Comment un think tank peut-il favoriser l’élaboration des politiques ?

La plupart des responsables des politiques au sein de la fonction publique manquent de temps. Un responsable des politiques doit pouvoir compter sur un apport de données à caractère multidisciplinaire. En plus de connaître intimement le domaine, le responsable des politiques doit posséder une connaissance plus que sommaire de l’administration publique, de la gestion moderne, de la théorie économique, de l’économie comportementale, du droit, des sciences politiques, de la psychologie et de la sociologie, en plus des options technologiques disponibles. C’est un think tank qui est le mieux placé pour fournir ces intrants multidisciplinaires dont sont avides les responsables des politiques. À l’heure actuelle, cette expertise n’existe dans aucun ministère; c’est donc là un des principaux domaines où l’interaction entre le gouvernement et les think tanks contribuera de façon déterminante à l’amélioration de l’élaboration des politiques.

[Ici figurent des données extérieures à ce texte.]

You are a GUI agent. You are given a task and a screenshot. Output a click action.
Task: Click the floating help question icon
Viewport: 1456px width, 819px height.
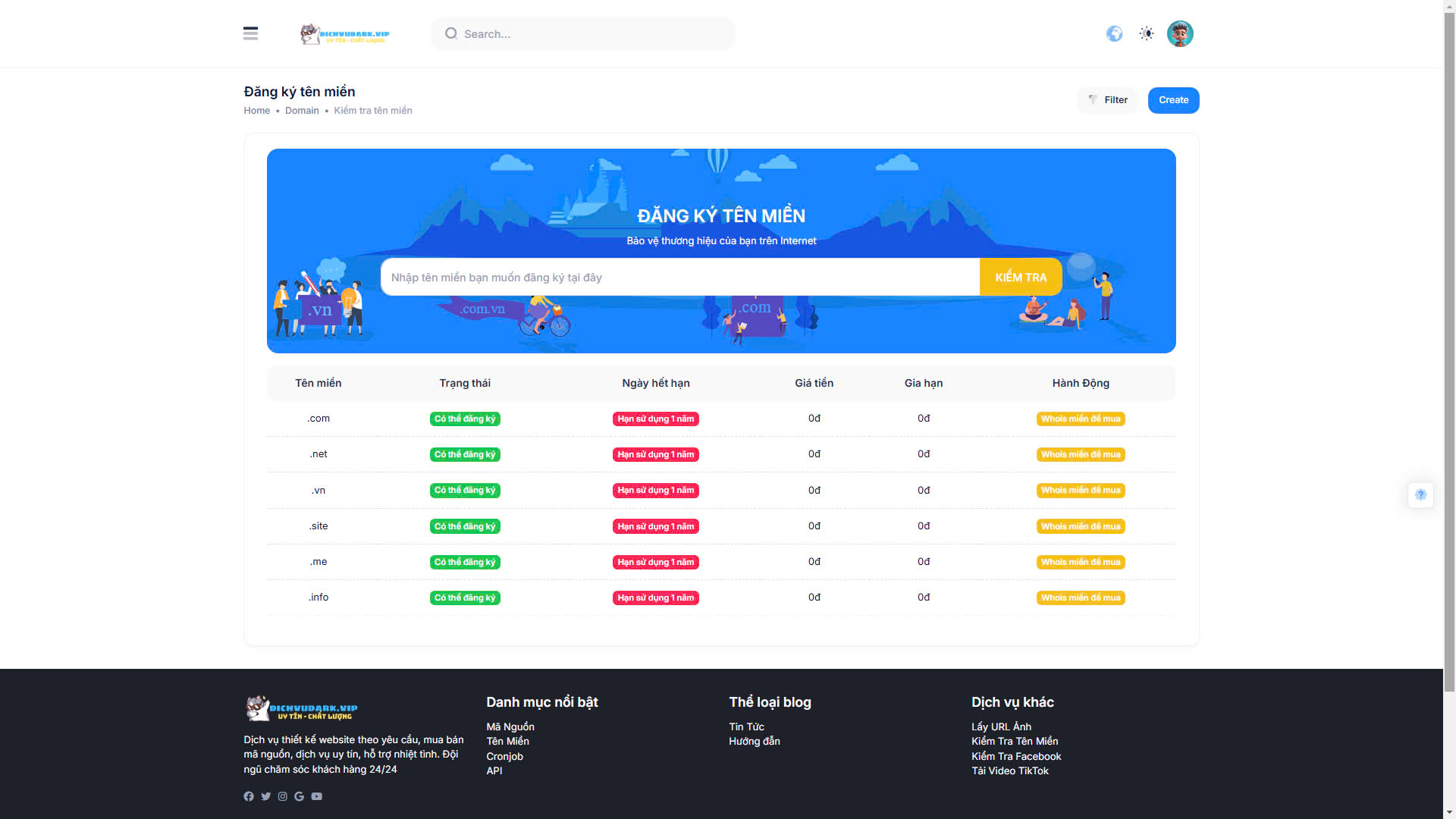point(1420,494)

Comme nous l’avons mentionné, les responsables des politiques n’ont pas l’habitude de prendre en considération l’ensemble des options disponibles lorsqu’ils élaborent une politique, en raison des limites imposées par la « rationalité limitée ». Un think tank peut offrir davantage d’options à explorer au responsable des politiques, ce qui devrait l’aider considérablement. La plupart des programmes d’aide sociale pourraient connaître une mise en oeuvre beaucoup plus fructueuse si un think tank compétent, apte à repérer les goulots d’étranglement et les obstacles, et à proposer des modifications pertinentes, réalisait une évaluation. Pour l’instant, l’évaluation des programmes repose sur des données recueillies par l’entremise de questionnaires. Il serait utile qu’un think tank soit invité à évaluer les principaux programmes et politiques du gouvernement au moyen d’une « recherche-action ».